Serangan bertubi-tubi kepada Iqbaal bukan terjadi kali ini saja, kalau kita mundur ke belakang, banyak banget malah yang ragu kalau Iqbaal bakal asyik ketika meranin kekasih Milea, katanya muka Iqbaal terlalu baik untuk menjadi Dilan, ditambah saat kita nonton trailer-nya yang rada-rada menjurus ke drama FTV. Ih, makin ragu dan malu sendiri pernah baca novelnya “Ayah” Pidi Baiq.

Di luar prasangka buruk kita, nyatanya, Dilan ala Iqbaal berhasil kok membius masyarakat lintas usia hingga jadi parodi bersama. Bahkan lawakannya masuk dalam gelanggang politik di mana semua plesetan perkataan Dilan seolah menjadi mantra ampuh di segala situasi mulai dari urusan percintaan, kementerian, sampai menyerang pemerintahan.

Coba bayangkan kalau yang meranin Minke itu Reza Rahardian lagi, Nicolas Saputra lagi, Iko Uwais lagi, Adipati Dolken lagi, atau Yayan Ruhian yang bikin greget. Mungkin bisa juga Dwi Sasono, yang sangat ajib memerankan Mas Adi di Tetangga Masa Gitu.

Tapi, ayo dong, move on, sosok Minke harus yang segar dan mampu menarik perhatian Generasi Y dan Z. Aktor-aktor yang tadi memang bagus, tapi penting juga menurut saya mempertimbangkan selera anak zaman now yang butuh teladan yang gaul dan masih sebaya dengan mereka.

Iqbaal, Orde Baru, dan Kenapa Kita Enggak Perlu Khawatir

Kekhawatiran para “aktivis” dan “sastrawan” zaman old bahwa film ini hanya memanfaatkan kegandrungan anak muda zaman now terhadap sosok Iqbaal terutama Dilan, seharusnya menjadi arus balik kekuatan film besutan Mas Hanung untuk mengenalkan gagasan Pram yang selama ini diredam oleh Orde Baru sejak tahun 1981.

• [YANG DIKERJAKAN]
A: Menurut teks tentang peran Iqbaal, sejak tahun berapa gagasan Pram diredam oleh Orde Baru?
B: Teruskan teks tentang peran Iqbaal mulai dari sesudah kalimat terakhirnya.

• [KUMPULAN DATA]
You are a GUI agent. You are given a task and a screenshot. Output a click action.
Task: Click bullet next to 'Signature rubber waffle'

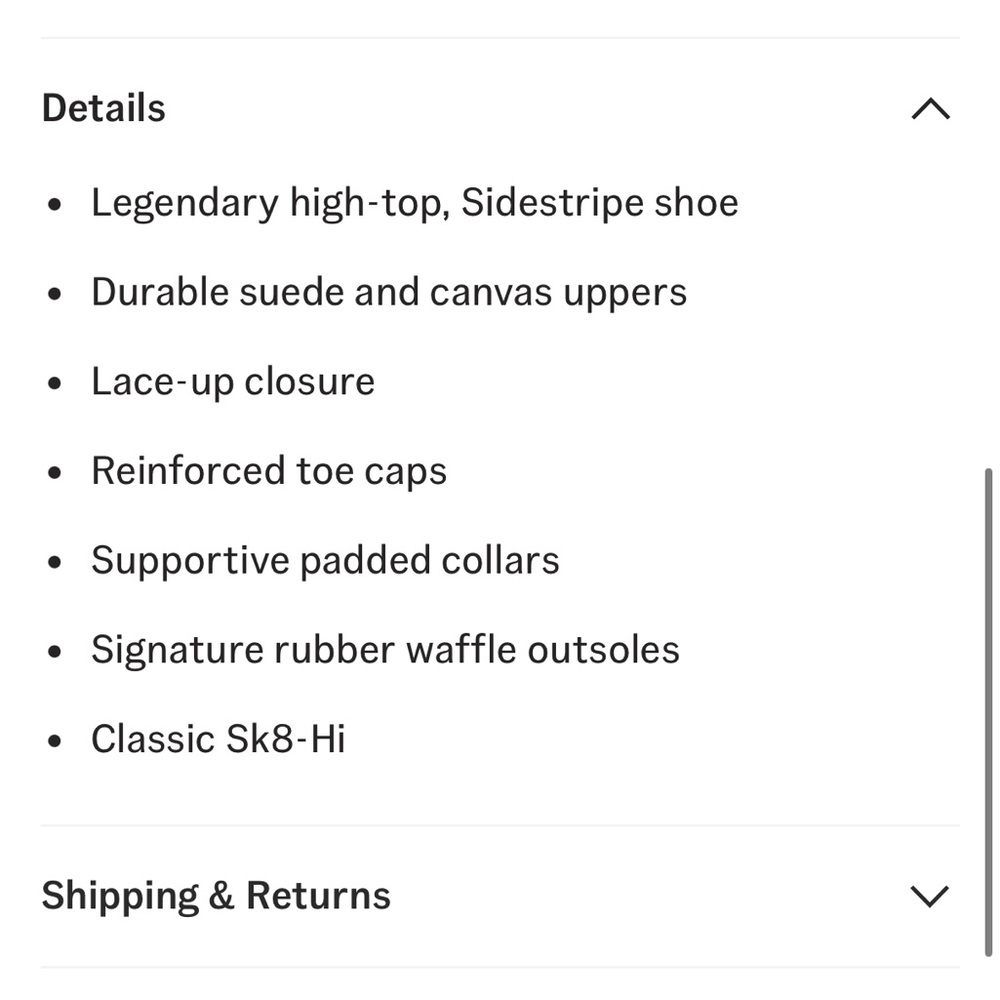56,652
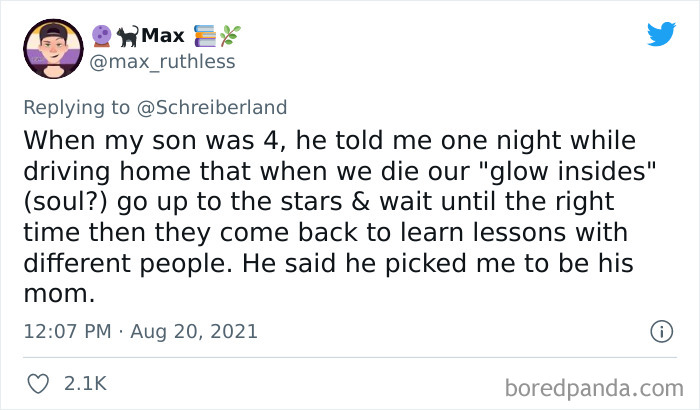Click the @max_ruthless handle
The image size is (700, 410).
point(163,62)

• [HASIL LATIHAN]
A: Sejak tahun 1981.

B:
Bayangkan saja, dulu membaca Bumi Manusia bisa diringkus dan diperiksa oleh aparat negara, hal ini lebih mencekam dari pada nonton film Pengabdi Setan sendirian tanpa pasangan.

Baru sejak Orde Baru tumbang, buku terlarang ini bisa dibaca oleh siapa saja dan di mana saja. Bahkan kini, buku tetralogi Pulau Buru bisa dijadikan sebagai kado ulang tahun yang manis untuk kerabat dan keluarga.

Sayangnya, kebebasan peredaran buku ini masih belum cukup populer di kalangan anak muda Generasi Y dan Z. Alasannya sederhana, masih banyak yang belum tahu siapa itu Pramoedya Ananta Toer, tak kenal maka tak beli bukunya, apa lagi karya-karya lainnya seperti Keluarga Gerilya, Arus Balik, Larasati, dan buku-buku lainnya.

Berdasarkan pengalaman pribadi, hal tersebut terbukti, ketika saya keliling ke beberapa daerah di Indonesia untuk bertemu anak-anak muda, terutama Generasi Z, dan berdiskusi soal buku. Mereka lebih akrab dengan Raditya Dika beserta Kambing Jantan, Babi Ngesot, dan Marmut Merah Jambu ketimbang tetralogi Pulau Buru karya Pramoedya Ananta Toer yang sudah diterjemahkan dan dikaji oleh berbagai negara. Ketimpangan wawasan ini yang jauh lebih mengkhawatirkan.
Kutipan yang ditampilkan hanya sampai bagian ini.